▶ [読解文]:

詩はどこにあるか(谷内修三の読書日記)

日々、読んだ本の感想。ときには映画の感想も。

中尾太一「カーサ・デスペランサ」

2008-12-06 08:43:33 | 詩(雑誌・同人誌)
中尾太一「カーサ・デスペランサ」(「現代詩手帖」2008年12月号)

 中尾太一「カーサ・デスペランサ」の初出誌は「文学界」2007年11月号。途中に、

一緒に性器にさわると噴きこぼれて

 という美しい行があって、最後がそれ以上に美しい。

小さな田園にひとりで入っていくとき
甘蔓の根っこや排水の流れに沿って
家に帰ろう、と言っていた君が振った右手も、左手も
甦った街の、きたない飯店に並んでいる
ここも、僕たちのホームなんだね
ああ、君がいちばん高い声で歌った来世まで
くさい光が渡っていく、その下で
僕たちの顔はこぶしのように苦しく、開いている

 「ああ、」の詠嘆がいい。特に、その読点「、」がまなまなしい肉体そのもののようで、ふいに中尾のからだがくっきり浮かび上がってくる。
 この詩は

「うち、ずっとここにいたかった」

 という「君」のことばから始まっているのだが、その最初の1行にも読点「、」があり、「僕」はその読点の呼吸を探して絶望の街をさまよっているという感じが、「ああ、」でピークに達する。そして、透明に、透明に、さらに透明に、つまりなまなましい肉体を地上に残して高く高く昇天していく感じがする。「ああ、」という詠嘆とともにある、せつない感情の透明さと、そのせつなさから取り残された肉体の、どうしようもない共存。「苦しみ」というのは、たしかに感情と肉体の不思議な齟齬のことなのだ。

▶ [設問内容]: 上の「カーサ・デスペランサ」評のうち、「一緒に性器にさわると噴きこぼれて」から「くっきり浮かび上がってくる。」までを一字一句たがえずに書き写せ。

▶ [提供データ]:
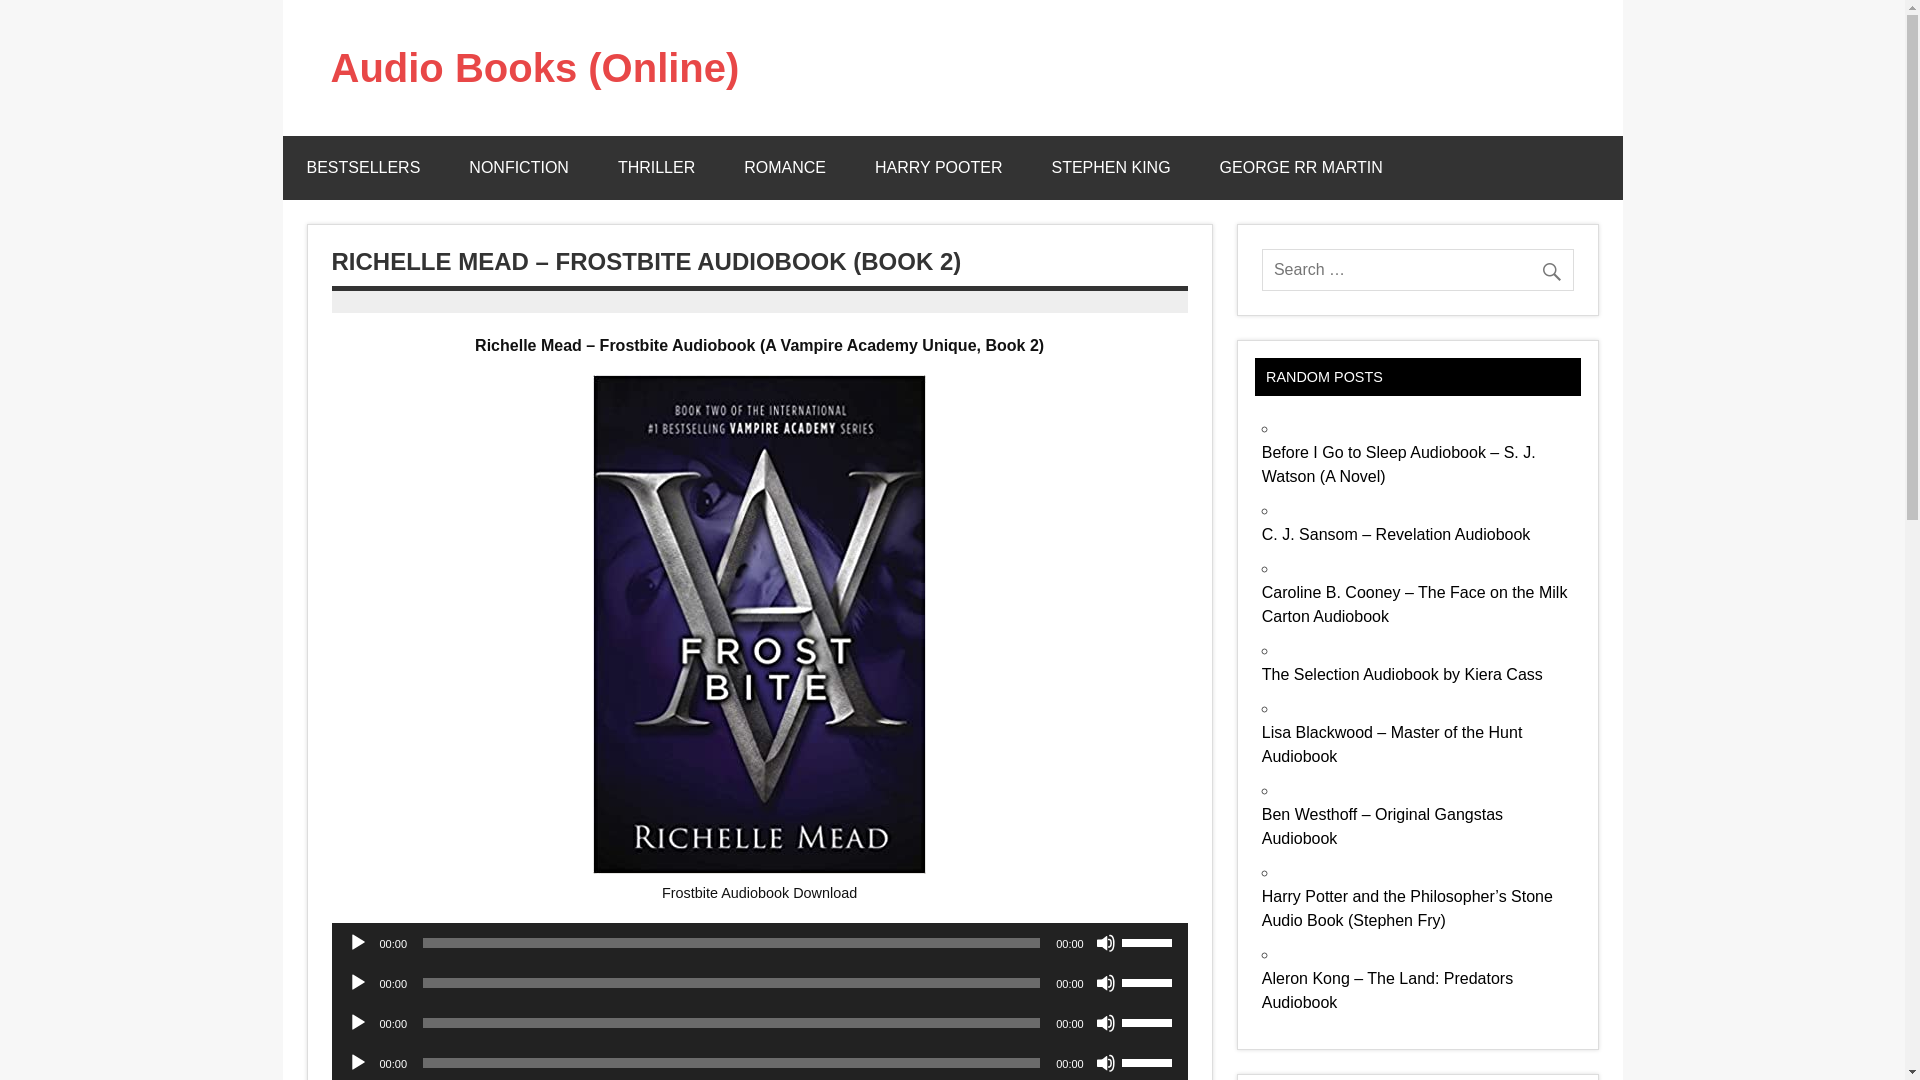 The width and height of the screenshot is (1920, 1080). What do you see at coordinates (358, 1063) in the screenshot?
I see `Play` at bounding box center [358, 1063].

▶ [完成解答]:
一緒に性器にさわると噴きこぼれて

 という美しい行があって、最後がそれ以上に美しい。

小さな田園にひとりで入っていくとき
甘蔓の根っこや排水の流れに沿って
家に帰ろう、と言っていた君が振った右手も、左手も
甦った街の、きたない飯店に並んでいる
ここも、僕たちのホームなんだね
ああ、君がいちばん高い声で歌った来世まで
くさい光が渡っていく、その下で
僕たちの顔はこぶしのように苦しく、開いている

 「ああ、」の詠嘆がいい。特に、その読点「、」がまなまなしい肉体そのもののようで、ふいに中尾のからだがくっきり浮かび上がってくる。